なおもジッと見つめてくるライオネル様に、どうしたのかと尋ねたかったけど、紙もペンも教室に置いてきてしまっていて筆談もできない。
クラスが違うから次にライオネル様にお会いするのは帰りの馬車になる。
そうだわ、帰りまでにお手紙を書いてお渡しすれば、わたくしの気持ちはお伝えできるわね。そうすれば余計なご心配をおかけしなくて済むわ。
結局最後までお互い無言のまま、それぞれの教室へと戻ったのだった。
帰りの馬車の中は、重苦しい沈黙に包まれていた。
つい先ほど予想外の出来事に見舞われて、わたくしの精神状態は限界を迎えようとしている。
いつも意地悪の一環だろうけど、ある女生徒がすれ違いざまにわたくしにぶつかってきたのだ。しかも歯の痛みがある左肩にだ。
その衝撃で、一気に痛みが倍増して一瞬意識が飛びかけた。ここまでの痛みを乗り切った自分を褒めてあげたい。
すでに帰りの時間で、ライオネル様が待つ馬車へと向かうだけだったのが幸いだ。
保健室へ行って治癒魔法をかけてもらったけどまったく治らないし、いったいどうしてしまったというのか。
もうすぐ屋敷に戻れるからと自分を奮い立たせて、なんとか馬車に乗り込んだのだ。
だけど、先ほどの痛みが尾を引いていて笑顔を貼り付けることしかできない。
「ハーミリア。なぜ、いつものように話さない?」
「…………」
確かにいつものわたくしなら、婚約者である貴方へ嬉々として話しかけまくっておりましたわ——でも、どんなにお話ししたくとも、今は無理ですの。
「……具合が悪いのか?」
「…………」
ああ! せっかくこんなにもライオネル様が話しかけてくださってるのに、返答できない自分が恨めしいですわ!!
「ハーミリア?」
いつもの怜悧な瞳は不安げに揺れて、わたくしを見つめている。
あー、ダメですわ。
もう痛みのあまり頭が朦朧としてきて、なにも考えられません。
朝からずっと歯が痛くて口も開けませんし、なあーんにも話せませんわっ!!
朝から続く痛みと衝撃を受けるほどの激痛に、淑女教育もぶっ飛びそうだった。でもここで私が痛みに泣き喚いたらライオネル様にご迷惑がかかってしまう。
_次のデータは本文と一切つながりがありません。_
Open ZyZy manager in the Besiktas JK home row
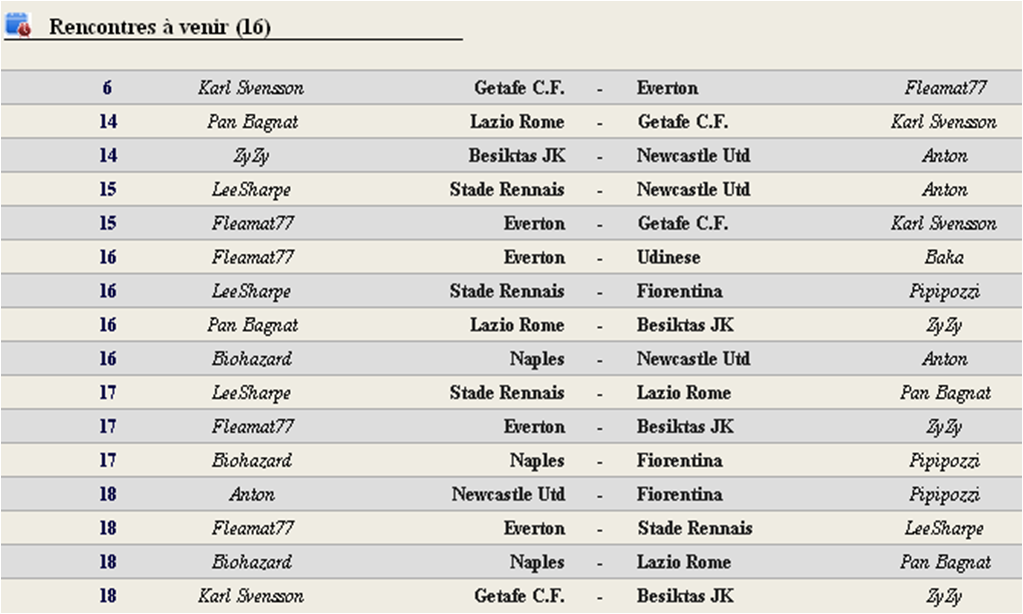The width and height of the screenshot is (1023, 614). [251, 156]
こんな密室で嫌いな女に泣かれたら、地獄以外のなにものでもないだろう。ライオネル様に迷惑だけはかけまいと、必死に痛みに耐えていた。
それきりライオネル様も口を開くことはなかった。
馬車を降りるときはもう立ち上がるのもつらかったけど、なんとかライオネル様を見送る。
頭がうまく働かず、事前に書いておいた手紙の存在も忘れてしまった。最後の気力を振り絞っていたけど馬車が見えなくなったところで、わたくしはその場に倒れ込んだ。